## Given exercise
Write out the material below again with every occurrence of "tikz2pdf" swapped for "tikz2svg" and nothing else altered. Leave the pictures out.
begin Data for the task
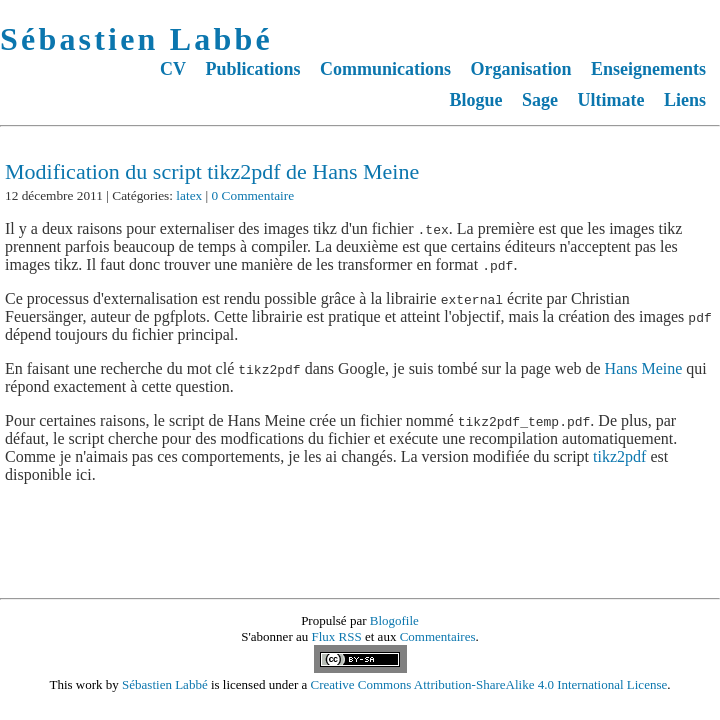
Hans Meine (644, 368)
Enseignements (648, 69)
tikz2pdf (619, 456)
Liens (685, 100)
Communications (385, 69)
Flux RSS (337, 636)
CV (173, 69)
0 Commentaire (253, 195)
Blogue (475, 100)
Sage (540, 100)
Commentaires (438, 636)
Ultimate (611, 100)
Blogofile (394, 620)
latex (189, 195)
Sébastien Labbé (136, 39)
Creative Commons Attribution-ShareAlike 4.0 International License (489, 684)
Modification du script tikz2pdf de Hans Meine (212, 171)
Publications (252, 69)
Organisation (520, 69)
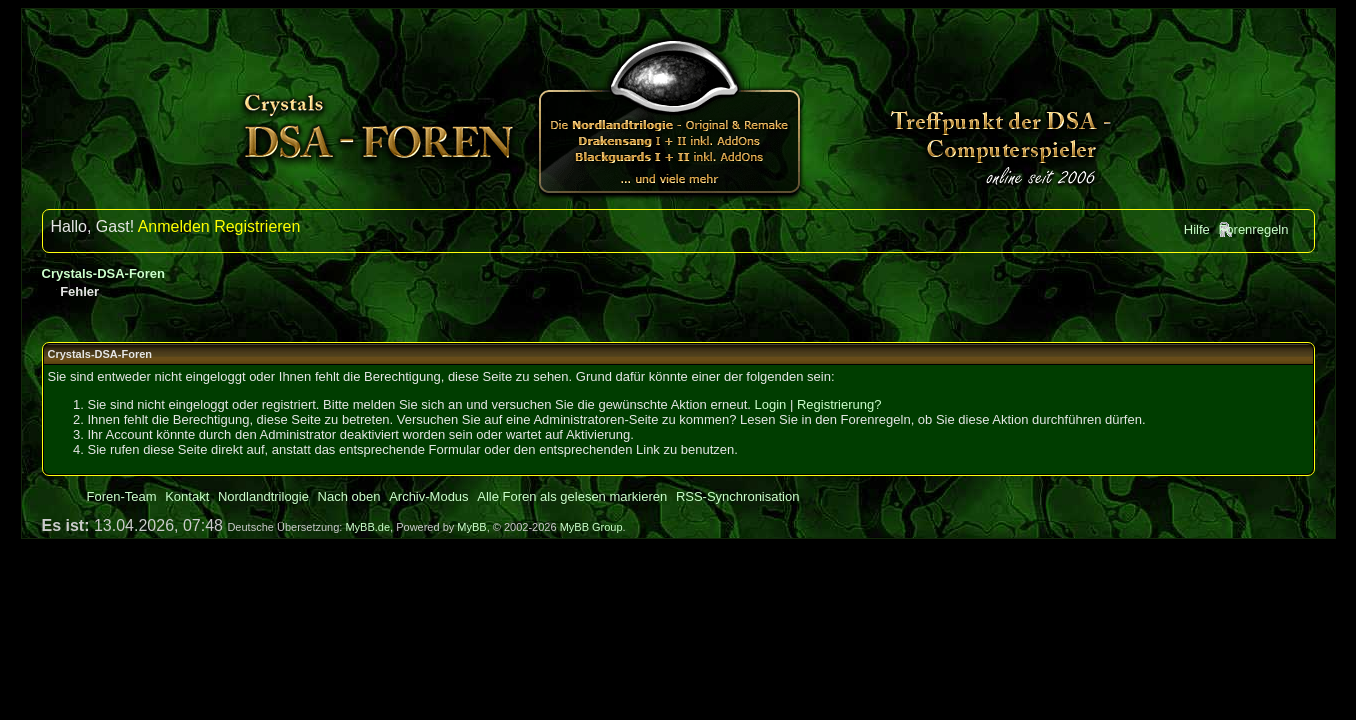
end Data for the task
## Task answer
Hans Meine (644, 368)
Enseignements (648, 69)
tikz2svg (619, 456)
Liens (685, 100)
Communications (385, 69)
Flux RSS (337, 636)
CV (173, 69)
0 Commentaire (253, 195)
Blogue (475, 100)
Sage (540, 100)
Commentaires (438, 636)
Ultimate (611, 100)
Blogofile (394, 620)
latex (189, 195)
Sébastien Labbé (136, 39)
Creative Commons Attribution-ShareAlike 4.0 International License (489, 684)
Modification du script tikz2svg de Hans Meine (212, 171)
Publications (252, 69)
Organisation (520, 69)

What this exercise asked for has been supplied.